Vose J M, Reed E C, Pippert G C, Anderson J R, Bierman P J, Kessinger A, Spinolo J, Armitage J O
Department of Internal Medicine, University of Nebraska Medical Center, Omaha 68198.
J Clin Oncol. 1993 Jul;11(7):1306-10. doi: 10.1200/JCO.1993.11.7.1306.
To compare the use of intravenous (IV) hydration plus either continuous bladder irrigation or mesna for the prevention of hemorrhagic cystitis in the bone marrow transplant setting.
Two hundred patients were prospectively randomized to receive either continuous bladder irrigation with 200 mL/h of normal saline, or continuous infusion mesna at 100% of the cyclophosphamide dose.

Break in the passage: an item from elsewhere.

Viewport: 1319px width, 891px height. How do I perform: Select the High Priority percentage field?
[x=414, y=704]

The overall incidence of hematuria of any grade was significantly higher in the bladder-irrigation group (76%) compared with the mesna group (53%) (P = .007). However, the incidence of grade III and IV hematuria was the same in both groups (18%; P = NS). Moderate or severe discomfort or bladder spasms were reported in 84% of the patients who received bladder irrigation, compared with 2% of the patients who received mesna prophylaxis (P < .0001). Urinary tract infections (UTIs) were documented in 27% of the patients in the bladder-irrigation group, compared with 14% of the patients in the mesna group (P = .03).

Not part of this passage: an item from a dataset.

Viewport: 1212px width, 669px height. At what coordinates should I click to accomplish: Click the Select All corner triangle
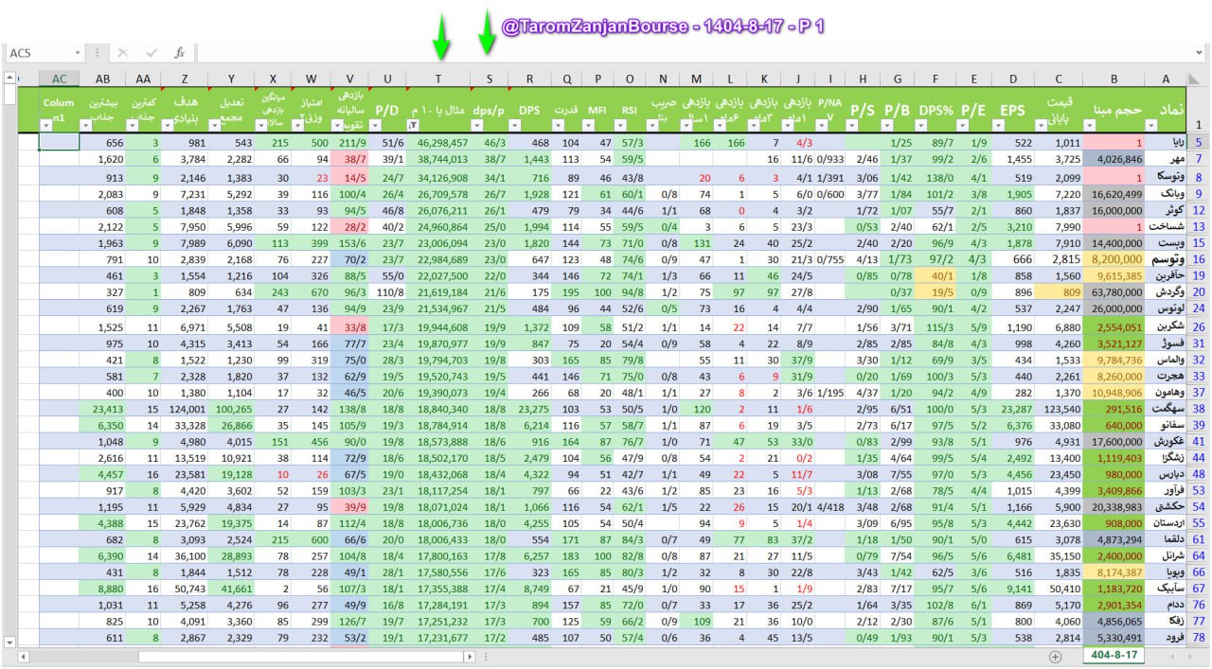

Both continuous bladder irrigation and mesna were equally effective in preventing severe hemorrhagic cystitis associated with high-dose cyclophosphamide and bone marrow transplantation. However, the use of mesna was associated with significantly less discomfort and a lower incidence of UTIs.
比较静脉补液联合持续膀胱冲洗或美司钠在骨髓移植中预防出血性膀胱炎的应用效果。
200例患者被前瞻性随机分组,分别接受以200毫升/小时的速度持续膀胱冲洗生理盐水,或按环磷酰胺剂量的100%持续输注美司钠。

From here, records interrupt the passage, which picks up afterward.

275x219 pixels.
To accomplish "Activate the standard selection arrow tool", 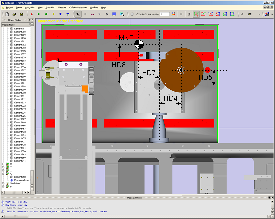I will point(78,14).
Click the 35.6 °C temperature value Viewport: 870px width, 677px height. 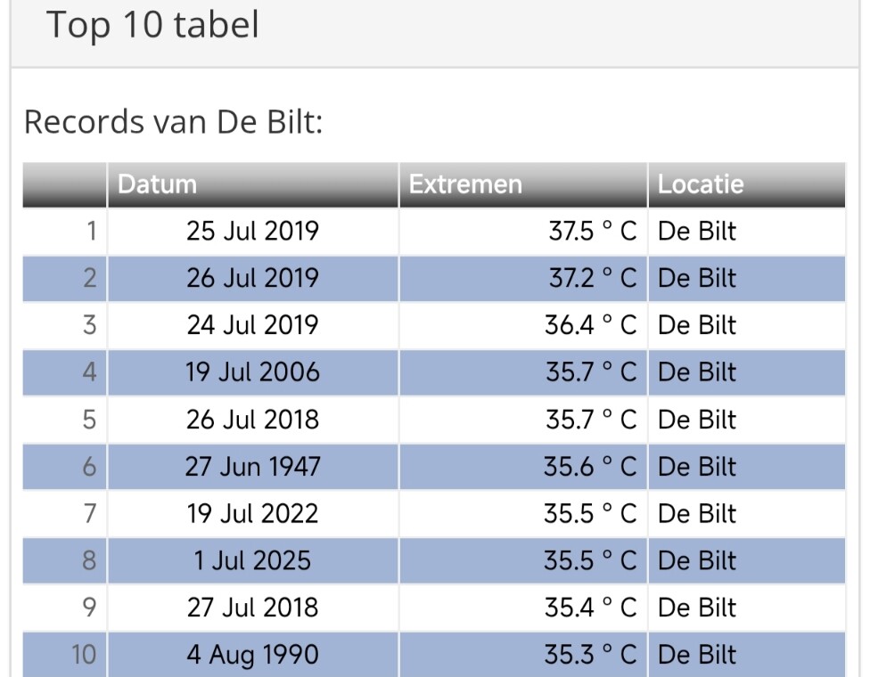coord(590,467)
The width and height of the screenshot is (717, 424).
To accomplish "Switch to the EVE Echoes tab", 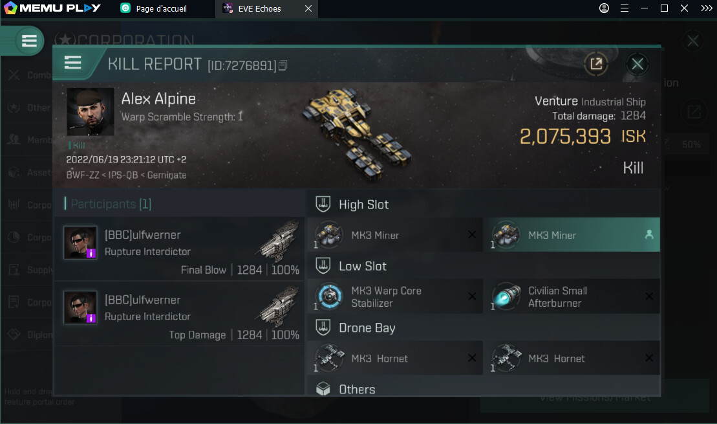I will click(259, 8).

膀胱冲洗组任何级别的血尿总体发生率(76%)显著高于美司钠组(53%)(P = .007)。然而,两组III级和IV级血尿的发生率相同(18%;P = 无显著差异)。接受膀胱冲洗的患者中有84%报告有中度或重度不适或膀胱痉挛,而接受美司钠预防的患者中这一比例为2%(P < .0001)。膀胱冲洗组27%的患者记录有尿路感染,美司钠组为14%(P = .03)。
持续膀胱冲洗和美司钠在预防与高剂量环磷酰胺及骨髓移植相关的严重出血性膀胱炎方面同样有效。然而,使用美司钠时不适症状明显较少,尿路感染发生率也较低。